Text to read -
········

SECURITIES AND EXCHANGE COMMISSION
                             WASHINGTON, D.C. 20549

                                    FORM 8-K

                                 CURRENT REPORT

                       PURSUANT TO SECTION 13 OR 15(d) OF
                       THE SECURITIES EXCHANGE ACT OF 1934

        DATE OF REPORT (DATE OF EARLIEST EVENT REPORTED): January 26, 2006

                           ALLIS-CHALMERS ENERGY INC.
                           --------------------------
             (EXACT NAME OF REGISTRANT AS SPECIFIED IN ITS CHARTER)

          DELAWARE                                               1-2199
(STATE OR OTHER JURISDICTION                            (COMMISSION FILE NUMBER)
      OF INCORPORATION)

                                   39-0126090
                                (I.R.S. EMPLOYER
                               IDENTIFICATION NO.)

········

Dataset content -

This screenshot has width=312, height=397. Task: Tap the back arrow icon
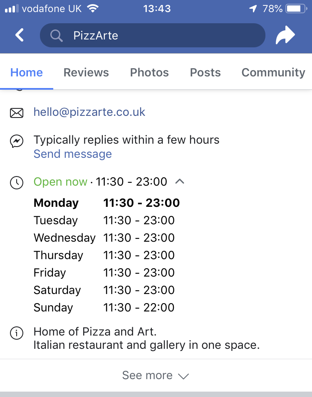(x=20, y=35)
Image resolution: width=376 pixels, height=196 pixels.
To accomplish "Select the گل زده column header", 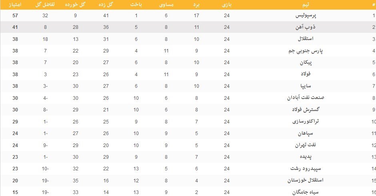I will (x=106, y=4).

········

Given instruction A - What date of report does the Allis-Chalmers Energy Form 8-K give?
Given instruction B - Continue the Allis-Chalmers Energy Form 8-K from the point where it stops.
The material has no connection to the Allis-Chalmers Energy filing.

Exercise result A - January 26, 2006

Exercise result B -
                           5075 WESTHEIMER, SUITE 890
                              HOUSTON, TEXAS 77056
               (ADDRESS OF PRINCIPAL EXECUTIVE OFFICES) (ZIP CODE)

       REGISTRANT'S TELEPHONE NUMBER, INCLUDING AREA CODE: (713) 369-0550

Check the appropriate box below if the Form 8-K filing is intended to
simultaneously satisfy the filing obligation of the Company under any of the
following provisions (SEE General Instruction A.2. below):

[ ] Written Communications pursuant to Rule 425 under the Securities Act (17 CFR
230.425)

[ ] Soliciting material pursuant to Rule 14a-12 under the exchange ct (17 CFR
240.14a-12)

[ ] Pre-commencement communications pursuant to Rule 14d-2(b) under the Exchange
Act (17 CFR 240.14d-2(b))

[ ] Pre-commencement communications pursuant to Rule 13e-4(c) under the Exchange
Act (17 CFR 240.13e-4(c))



SECTION 3 - SECURITIES AND TRADING MARKET

ITEM 3.02 - UNREGISTERED SALES OF EQUITY SECURITIES


         On January 26, 2006, the Company issued 2,400 and 266,666 shares of
Common Stock, respectively, to Robert E. Nederlander, a director, and to RER
Corp., a York corporation owned by Robert E. Nederlander. 2000 shares of Common
Stock were issued to Mr. Nederlander at a per share price of $2.75 per share
upon the exercise of an option granted to Mr. Nederlander under the Company's
2003 Incentive Stock Plan. 400 shares of Common Stock were issued to Mr.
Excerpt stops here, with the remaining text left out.